Role extraction by matrix equations and generalized random walks
Dario Fasino
TL;DR
The paper addresses the problem of extracting node roles in directed networks with heterogeneous degree distributions by introducing a direction-aware node similarity $S^*$ as the solution to $S - \frac{\beta^2}{2}(P S P^T + Q S Q^T) = S_1$, where $P = D_{out}^{-1}A$, $Q = D_{in}^{-1}A^T$, and $S_1 = P P^T + Q Q^T$. It develops a globally convergent iteration to compute $S^*$, interprets the entries via generalized random $\Psi$-walks, and analyzes the limiting behavior as $\beta$ varies, including a universal limit near $\beta^2=1$ and a baseline near $\beta=0$. A key theoretical result shows an invariance of $S^*$ under degree corrections in degree-corrected SBM settings: for $A = D_1\Theta B\Theta^T D_2$, $S^* = \Theta X \Theta^T$ with $X$ solving a reduced matrix equation; this yields block-constant structure and rank equal to the number of blocks, implying robust role recovery.

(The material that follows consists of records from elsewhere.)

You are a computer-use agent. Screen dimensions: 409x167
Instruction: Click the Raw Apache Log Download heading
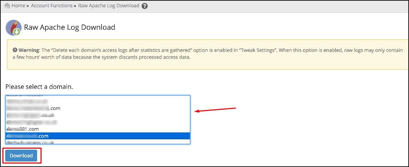tap(70, 27)
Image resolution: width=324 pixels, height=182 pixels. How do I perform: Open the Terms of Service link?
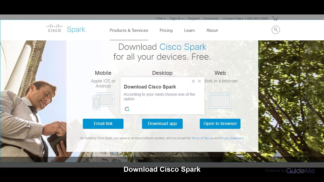pos(202,138)
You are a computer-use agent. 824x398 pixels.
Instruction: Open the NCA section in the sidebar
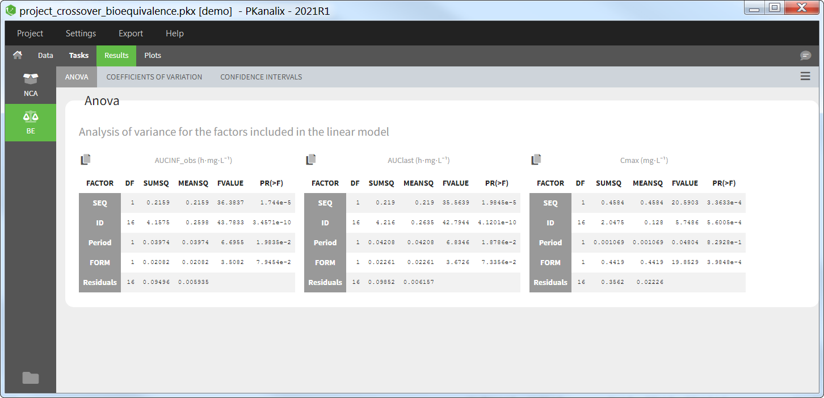31,84
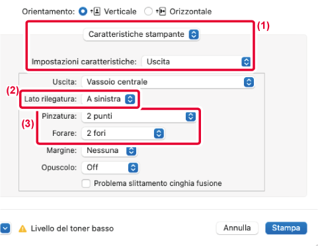Image resolution: width=318 pixels, height=246 pixels.
Task: Click the portrait page icon beside Verticale
Action: [95, 11]
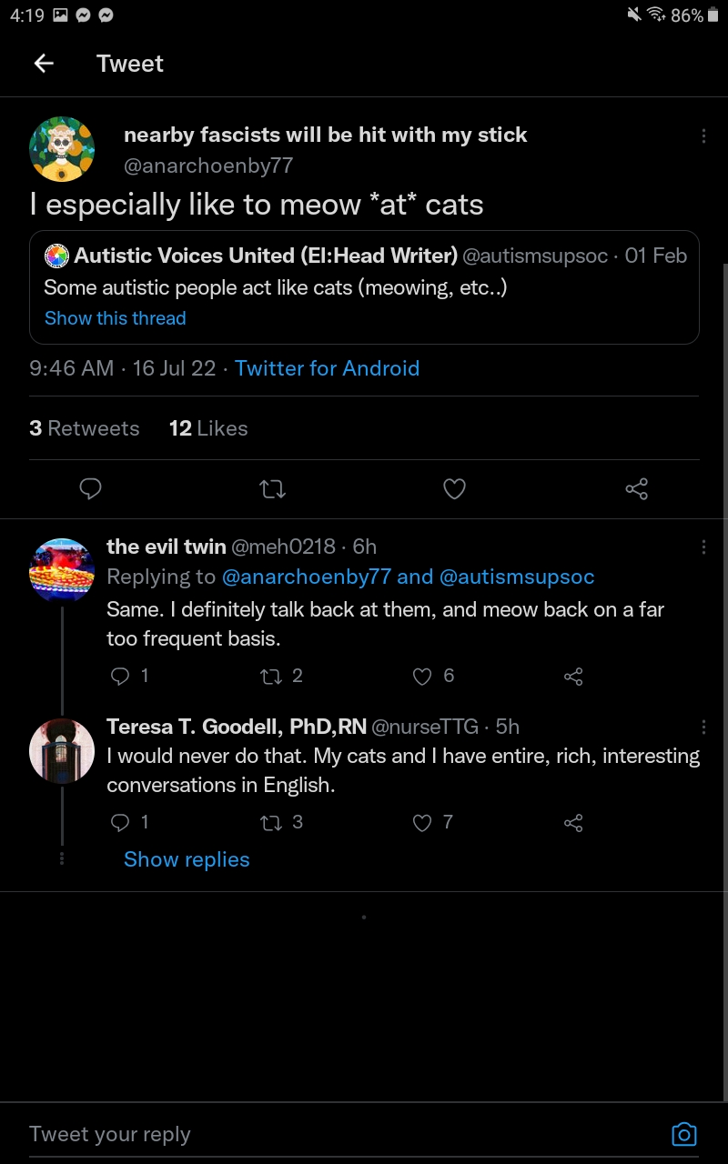Viewport: 728px width, 1164px height.
Task: Open more options for main tweet
Action: click(703, 135)
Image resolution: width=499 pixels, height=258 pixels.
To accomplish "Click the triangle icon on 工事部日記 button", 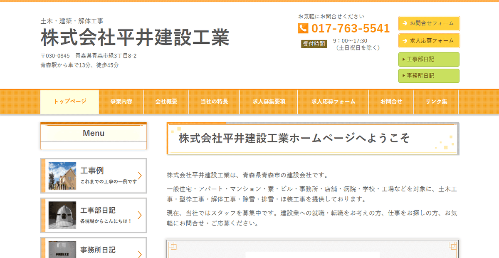I will pyautogui.click(x=403, y=60).
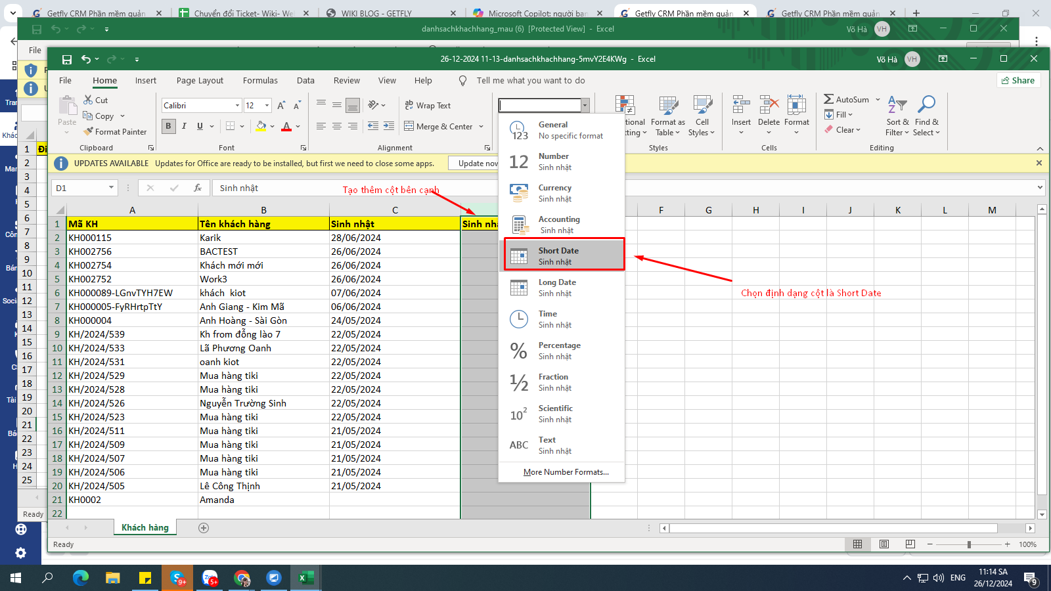Switch to Page Layout view in status bar

click(884, 544)
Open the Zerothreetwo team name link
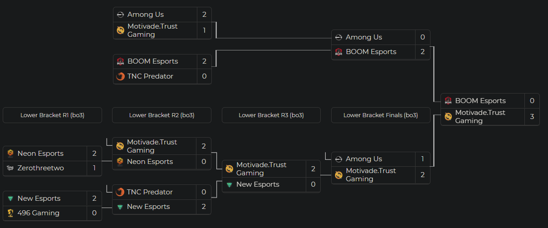Viewport: 548px width, 228px height. coord(41,169)
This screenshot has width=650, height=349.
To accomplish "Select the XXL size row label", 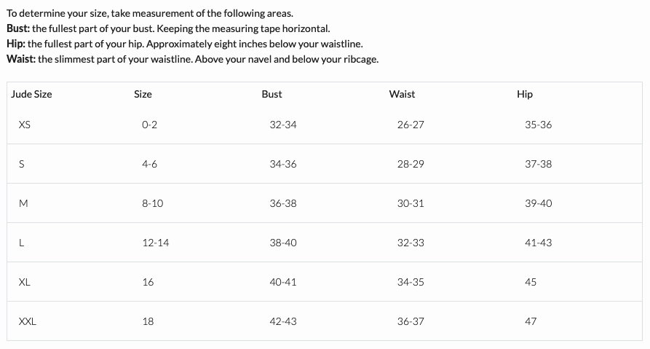I will point(27,321).
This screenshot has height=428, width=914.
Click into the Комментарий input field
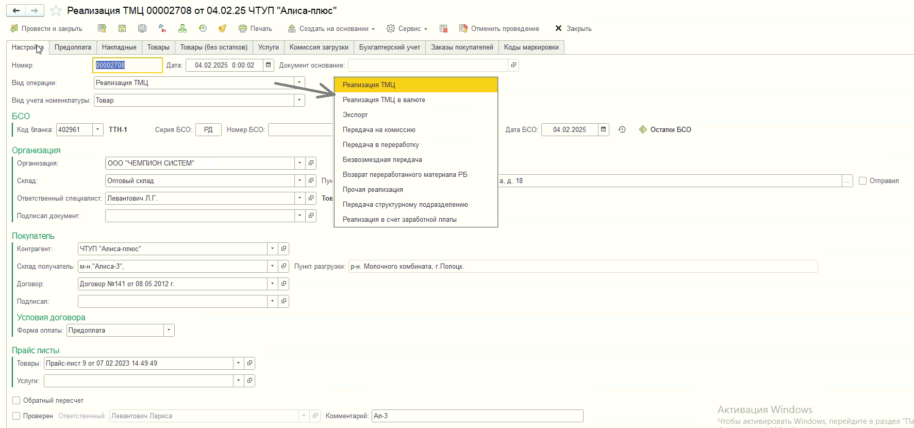click(x=477, y=416)
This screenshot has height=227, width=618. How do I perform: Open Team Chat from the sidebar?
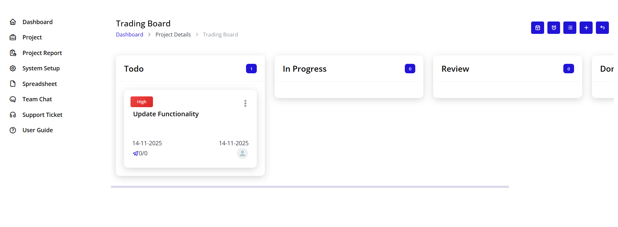(37, 99)
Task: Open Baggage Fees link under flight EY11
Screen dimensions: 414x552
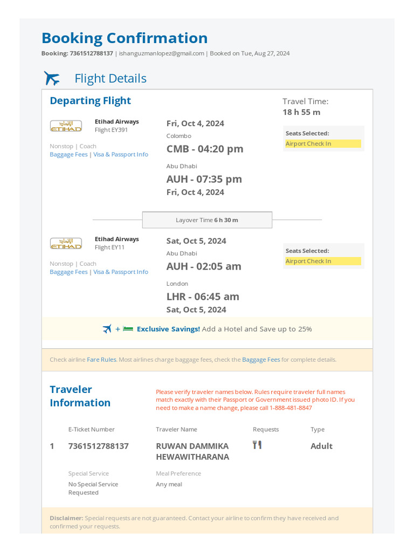Action: (68, 272)
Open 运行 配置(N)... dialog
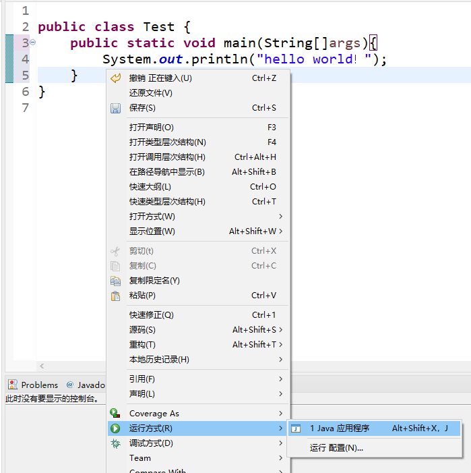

Numerical experiments on synthetic SBMs and a real faculty-hiring network illustrate that $S^*$ reliably identifies roles in directed graphs with heterogeneous degrees, outperforming the traditional Browet–Van Dooren style similarity in the presence of degree variation. The work also discusses extensions to weighted networks and practical considerations, including computational cost and potential low-rank approximations for large-scale graphs.
Abstract
The nodes in a network can be grouped into 'roles' based on similar connection patterns. This is usually achieved by defining a pairwise node similarity matrix and then clustering rows and columns of this matrix. This paper presents a new similarity matrix for solving role extraction problems in directed networks, which is defined as the solution of a matrix equation and computes node similarities based on random walks that can proceed along the link direction and in the opposite direction. The resulting node similarity measure performs remarkably in role extraction tasks on directed networks with heterogeneous node degree distributions.